Aquarion City Header

My YouTube fans love Polytopia, so before moving onto other things, I think it is time to revisit Midjiwan’s murderously cute world one more time.

Concept

After I had completed my Mexican Village on a Giant Cactus project, I thought about extending the city on a giant object concept to other themes. One of them was Atlantis on a Giant Coral, but the tedium of modelling buildings had me shelve the idea for later. However, Polytopia has presented the opportunity to give this idea a crack.

Aquarion Buildings

Modelling Style and World

Much like the previous Vengir themed project, the style uses the low poly buildings with some bevels and PBR texturing of bricks, coral, and seashells.

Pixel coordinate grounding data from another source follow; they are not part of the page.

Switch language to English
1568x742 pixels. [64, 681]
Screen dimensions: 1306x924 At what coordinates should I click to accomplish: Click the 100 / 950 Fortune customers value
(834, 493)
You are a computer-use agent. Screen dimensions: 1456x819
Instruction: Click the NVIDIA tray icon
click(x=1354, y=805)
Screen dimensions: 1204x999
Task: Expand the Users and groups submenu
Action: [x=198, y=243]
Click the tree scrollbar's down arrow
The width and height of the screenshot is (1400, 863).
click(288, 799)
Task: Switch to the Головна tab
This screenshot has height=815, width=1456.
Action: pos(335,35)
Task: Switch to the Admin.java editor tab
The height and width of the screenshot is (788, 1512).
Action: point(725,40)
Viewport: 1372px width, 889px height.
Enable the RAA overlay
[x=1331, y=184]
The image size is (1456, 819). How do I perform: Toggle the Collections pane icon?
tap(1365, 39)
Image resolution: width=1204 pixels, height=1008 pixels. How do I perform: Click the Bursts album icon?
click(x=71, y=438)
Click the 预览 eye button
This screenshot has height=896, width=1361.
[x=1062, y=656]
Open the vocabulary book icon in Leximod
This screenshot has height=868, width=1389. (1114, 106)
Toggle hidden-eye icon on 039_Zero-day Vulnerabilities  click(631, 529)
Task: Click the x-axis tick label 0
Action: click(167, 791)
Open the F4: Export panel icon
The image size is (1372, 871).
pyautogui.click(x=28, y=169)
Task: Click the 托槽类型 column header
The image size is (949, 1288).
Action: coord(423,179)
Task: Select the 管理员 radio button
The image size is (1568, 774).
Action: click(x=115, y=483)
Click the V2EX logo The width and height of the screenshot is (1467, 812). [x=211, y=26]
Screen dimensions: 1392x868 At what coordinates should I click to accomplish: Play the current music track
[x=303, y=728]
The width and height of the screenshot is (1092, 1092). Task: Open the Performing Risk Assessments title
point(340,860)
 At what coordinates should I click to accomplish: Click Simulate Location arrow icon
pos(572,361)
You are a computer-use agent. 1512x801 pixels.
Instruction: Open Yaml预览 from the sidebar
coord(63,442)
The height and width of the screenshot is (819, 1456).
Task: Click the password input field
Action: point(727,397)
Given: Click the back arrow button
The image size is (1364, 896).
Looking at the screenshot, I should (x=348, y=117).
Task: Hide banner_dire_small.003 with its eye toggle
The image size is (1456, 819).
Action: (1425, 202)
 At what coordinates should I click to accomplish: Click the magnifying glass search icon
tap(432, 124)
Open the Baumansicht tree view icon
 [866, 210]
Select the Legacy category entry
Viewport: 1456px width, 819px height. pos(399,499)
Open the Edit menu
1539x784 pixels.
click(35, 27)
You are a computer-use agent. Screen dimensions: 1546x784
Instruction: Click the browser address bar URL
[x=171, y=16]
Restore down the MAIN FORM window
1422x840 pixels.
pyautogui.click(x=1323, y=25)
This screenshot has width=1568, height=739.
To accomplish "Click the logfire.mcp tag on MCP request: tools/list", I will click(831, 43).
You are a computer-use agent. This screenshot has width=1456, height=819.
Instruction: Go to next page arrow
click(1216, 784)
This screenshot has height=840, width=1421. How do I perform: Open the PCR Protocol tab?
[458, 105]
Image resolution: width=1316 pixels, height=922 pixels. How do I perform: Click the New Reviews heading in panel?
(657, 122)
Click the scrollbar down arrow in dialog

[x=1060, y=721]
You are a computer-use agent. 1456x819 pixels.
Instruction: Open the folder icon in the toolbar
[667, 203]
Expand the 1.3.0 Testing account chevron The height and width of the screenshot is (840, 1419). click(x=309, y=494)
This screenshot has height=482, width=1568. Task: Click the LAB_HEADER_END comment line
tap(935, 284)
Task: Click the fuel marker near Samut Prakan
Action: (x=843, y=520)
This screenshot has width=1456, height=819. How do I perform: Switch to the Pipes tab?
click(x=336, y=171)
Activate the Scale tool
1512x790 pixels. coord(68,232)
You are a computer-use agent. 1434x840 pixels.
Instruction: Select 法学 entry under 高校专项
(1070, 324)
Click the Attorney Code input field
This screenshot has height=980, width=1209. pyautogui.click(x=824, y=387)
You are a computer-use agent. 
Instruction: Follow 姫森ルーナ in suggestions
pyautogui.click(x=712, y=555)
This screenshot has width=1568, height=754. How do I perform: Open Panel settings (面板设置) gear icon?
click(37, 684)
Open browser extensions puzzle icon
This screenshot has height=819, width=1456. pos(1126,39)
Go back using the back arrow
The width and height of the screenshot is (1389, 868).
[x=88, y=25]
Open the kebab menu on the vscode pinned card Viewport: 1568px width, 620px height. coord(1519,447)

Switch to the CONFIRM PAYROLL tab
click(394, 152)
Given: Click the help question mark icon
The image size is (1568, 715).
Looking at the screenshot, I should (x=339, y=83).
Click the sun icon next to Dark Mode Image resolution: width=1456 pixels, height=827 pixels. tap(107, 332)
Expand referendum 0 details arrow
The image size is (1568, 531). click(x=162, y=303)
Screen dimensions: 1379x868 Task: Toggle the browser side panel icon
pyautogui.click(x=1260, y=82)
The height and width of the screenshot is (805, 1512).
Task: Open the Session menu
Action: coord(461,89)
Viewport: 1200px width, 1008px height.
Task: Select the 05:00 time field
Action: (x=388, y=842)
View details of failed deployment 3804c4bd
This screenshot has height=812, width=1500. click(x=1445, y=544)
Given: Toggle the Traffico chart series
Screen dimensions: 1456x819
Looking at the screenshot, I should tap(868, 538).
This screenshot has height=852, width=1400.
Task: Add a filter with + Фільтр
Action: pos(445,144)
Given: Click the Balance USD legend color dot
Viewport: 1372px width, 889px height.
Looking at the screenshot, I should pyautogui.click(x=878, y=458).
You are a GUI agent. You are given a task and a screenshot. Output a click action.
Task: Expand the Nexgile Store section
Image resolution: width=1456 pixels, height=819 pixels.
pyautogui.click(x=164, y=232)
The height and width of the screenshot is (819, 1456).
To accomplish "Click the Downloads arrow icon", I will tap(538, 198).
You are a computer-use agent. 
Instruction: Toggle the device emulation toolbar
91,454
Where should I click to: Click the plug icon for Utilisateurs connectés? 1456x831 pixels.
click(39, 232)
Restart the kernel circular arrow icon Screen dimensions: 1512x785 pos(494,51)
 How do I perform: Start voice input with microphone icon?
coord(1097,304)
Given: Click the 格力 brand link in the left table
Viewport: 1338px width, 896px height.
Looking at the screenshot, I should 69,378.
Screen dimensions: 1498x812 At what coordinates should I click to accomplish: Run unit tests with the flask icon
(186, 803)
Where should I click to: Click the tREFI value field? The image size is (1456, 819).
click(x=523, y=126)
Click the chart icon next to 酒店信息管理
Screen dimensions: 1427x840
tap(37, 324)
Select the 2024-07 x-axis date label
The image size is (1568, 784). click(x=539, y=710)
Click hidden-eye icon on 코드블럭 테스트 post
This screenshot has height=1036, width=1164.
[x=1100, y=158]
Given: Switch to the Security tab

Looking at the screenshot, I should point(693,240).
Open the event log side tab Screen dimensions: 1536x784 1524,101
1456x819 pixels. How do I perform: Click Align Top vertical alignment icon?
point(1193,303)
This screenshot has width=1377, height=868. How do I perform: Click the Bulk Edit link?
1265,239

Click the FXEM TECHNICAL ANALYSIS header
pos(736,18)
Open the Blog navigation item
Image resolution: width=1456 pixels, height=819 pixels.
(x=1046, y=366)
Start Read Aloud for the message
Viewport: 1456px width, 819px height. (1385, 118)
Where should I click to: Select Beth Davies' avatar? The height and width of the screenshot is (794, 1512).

The world is within a coral reef off the coast of some Kickoo islands. The video pans off one of these islands to reveal the Aquarion’s Altar of Peace on a reef outcrop, before taking a trip under the sea. The city is perched on coral rock formation within a kelp forest.

Aquarion Emperor's Tomb

Textures

PBR normal and roughness maps were used with solid colour diffuse/albedo maps, much like the last project. However, in addition, displacement shaders were used to give the rocks, coral, and sand greater cohesiveness. The coral materials were built from either various images of coral (and sliced red cabbage) and turned into PBR materials with Materialize, or were procedurally generated from Voronoi texture.

Kickoo Island

Animation

What I enjoyed best about the animation was the various animals within the video. We have a Leoon stalking through a Kickoo tree house, whales migrating by, the squid and jellyfish in the Altar of Peace, a giant crab, a Turmelon swimming by the city, and schools of fish (based on the standard blue fish, and the ones in the Altar of Peace). The fish were especially fun to animate based on IanHubert’s awesome tutorial.

The palm trees and kelp were animated with a wave modifier, whilst the sea surface was animated with an ocean modifier.

Aquarion City Scene

Compositing

Thanks to Blender Insight for his awesome compositing technique. It uses a cloudy noise mixed with the mist pass to render the ocean blue depth. Then it adds strong lens distortion and chromatic aberration to simulate refraction. Finally, the “God rays” are faked with the Sun Beams node. Unfortunately, Blender only takes Image-space inputs for this node (rather than converting from a 3D point). Thus, I had to manually insert keyframes for each scene to animate the movement of the God rays with the camera relative to the sunlight.

Rendering

If you take away one thing from reading this article: don’t use displacement shaders for animation (use modifiers instead). Thanks to their GPU-melting demands, it took anywhere from 8 to 30 minutes to render a single frame! The completed video likely took in excess of 500 hours of render time, more than double that of the Game of Thrones parody video. This was exacerbated by the constant crashing during rendering when using dual CPU and GPU rendering. GPU only rendering slowed the production even further.

Music

Key of A Major and C# Major, 125bpm

Timbres: steel pan, various synths, marimba, piano, orchestra, cymbal, sample of crashing waves on a beach

The Aquarion music is one of my favourites from the game. The synth sound design is incredible, and can be broken down into five parts:

  • The main melody played by a soft, metallic synth
  • A rapidly ascending and descending (both in pitch and volume) shimmering melodic line in the background
  • Punchy, almost militaristic drums
  • A whale-sounding counterpoint
  • White noise in the background to simulate waves on a beach

I arranged the piece with an ABA structure, with the A taking the original music, and the B section built on a mediant modulation (C# major). The main melody is played with a steel pan for the tropical theme with piano and orchestral chords underneath with lengthy reverb to seal the underwater theme. A beefy synth plays the bassline and the whale sound counterpoints. A simple additive synth plays a rapidly ascending and descending scale with a volume LFO to replicate the shimmering background synth in the original. The percussion was more subdued with a marimba playing the drum and a cymbal, both buried in the mix to emphasise atmosphere over rhythm. Finally, a sampled (rather than synthesised) sound of crashing waves on an beach plays in the background.